Jean-Marc Vallée’s Dallas Buyers Club recounts the true story of Texas electrician Ron Woodroof (played by an extremely gaunt-looking Matthew McConaughey), who waged an unlikely war with the medical establishment after being diagnosed with HIV in 1985, establishing a “buyers club” of non-toxic (but also non-approved) alternative treatments. Vallée's cast also includes Jennifer Garner and a cross-dressing Jared Leto – high heels, fishnet stockings and all the trimmings. 

Denis Villeneuve’s Prisoners looks like an even more twisted take on the Liam Neeson/Taken father-as-vigilante freak-out. When a daughter and her friend disappear, and authorities appear ill equipped to obtain crucial, life-or-death answers from the prime suspect (Paul Dano) before time runs out, a well-intentioned but potentially loose-screwed father (Hugh Jackman) takes matters into his own hands. Boasting the likes of Jake Gyllenhaal, Maria Bello, Terrence Howard, Viola Davis and Melissa Leo, it appears Hollywood has put its trust in the Maelström/Un 32 août sur terre/Incendies filmmaker.

4. Whistleblowers granted prime festival real estate
It’s an open secret that TIFF’s opening night film is so forgettable that everyone avoids it altogether (Score: A Hockey Musical, From The Sky Down, Creation). But Rian Johnson’s thought-provoking sci-fi thriller Looper broke that rule in 2012. This year, veteran filmmaker Bill Condon (Gods and Monsters, Kinsey, Dreamgirls) secured the coveted (cursed?) opening night slot for the world premiere of his anticipated WikiLeaks thriller, The Fifth Estate.
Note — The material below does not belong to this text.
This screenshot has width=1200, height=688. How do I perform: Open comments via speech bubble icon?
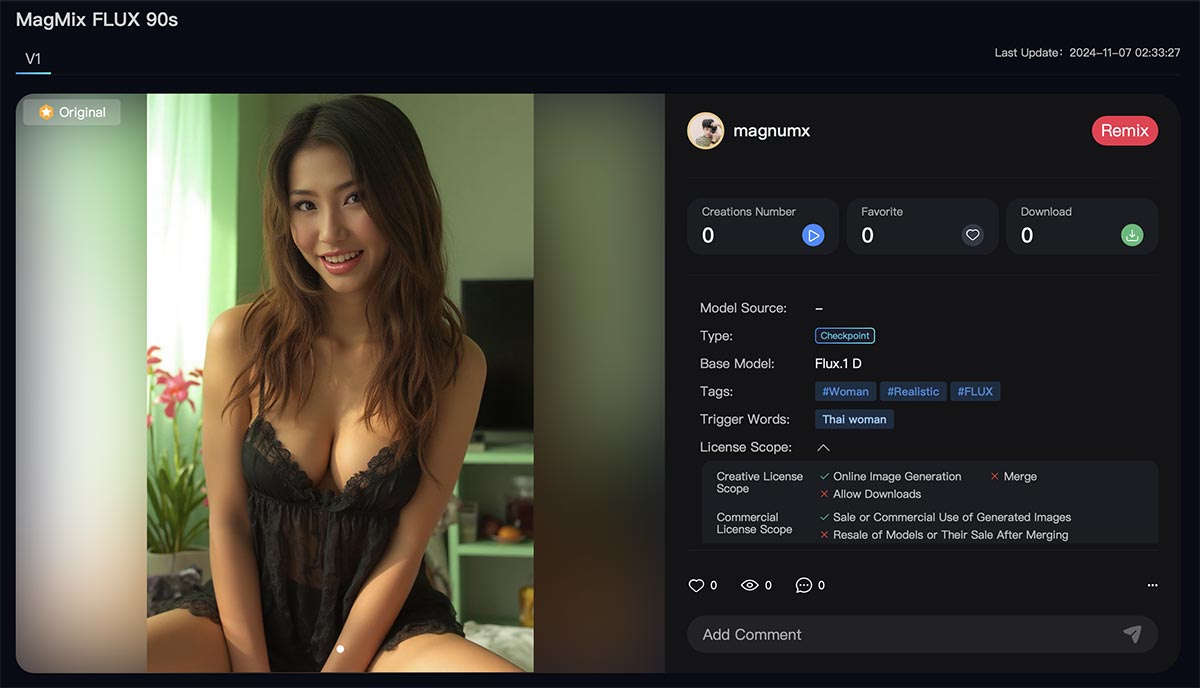click(804, 586)
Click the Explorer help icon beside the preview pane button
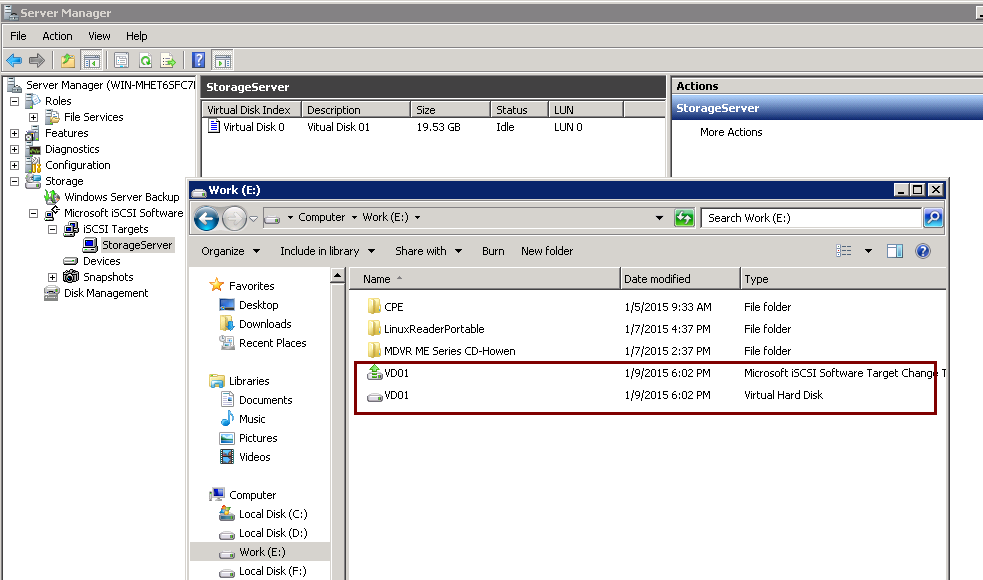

Given the significant media attention devoted to high-profile whistleblowers of late – Edward Snowden and Canada’s Sylvie Therrien among them – you can't get much more topical that the story of how Julian Assange developed Internet upstart WikiLeaks into the 21st century’s most contentious media organization, exposing confidential intelligence documents and government secrets to the world at large. Starring British thesp Benedict Cumberbatch as the infamous Aussie computer hacker who’s spent the past year hiding out in London’s Ecuadoran Embassy. If this doesn’t have gravitas, I’m not sure what does.

5. Actors get comfy in the director’s chair (we're talking Mike Meyers, Jason Bateman, Joseph Gordon-Levitt and Keanu Reeves)
This first sampling of TIFF titles features a number of promising actors-turned-first-time-filmmakers. Among them, you'll find Joseph Gordon-Levitt, whose hilarious send-up of Jersey Shore-inspired courtship and promiscuity, Don Jon, we raved about at this year’s South By Southwest. We’re also looking forward to Canuck comedian Mike Myers’ documentary homage to entertainment mogul Shep Gordon (Supermench: The Legend of Shep Gordon), a fast-moving Hollywood talent manager (for Alice Cooper, Luther Vandross, Blondie), first-rate hedonist and dear friend that Myers first met circa Wayne’s World in the early nineties.

Jason Bateman, the face of absurdity on Arrested Development, takes a shot at directing with Bad Words, about a pathetic 40-year-old high-school dropout who finds his way into a national children’s spelling bee contest. And Toronto-born Keanu Reeves, whose career has been marked by a combination of daft, surfer eye-candy parts and kung-fu-literate saviours of the human race, will direct a trilingual (that’s Cantonese, Mandarin and English) kung-fu film set in a “a highly lucrative underworld fight club,” entitled Man of Tai Chi. The buzz in China is predictably huge, but it remains to be seen whether Reeves can win back some of his Matrix fan base stateside.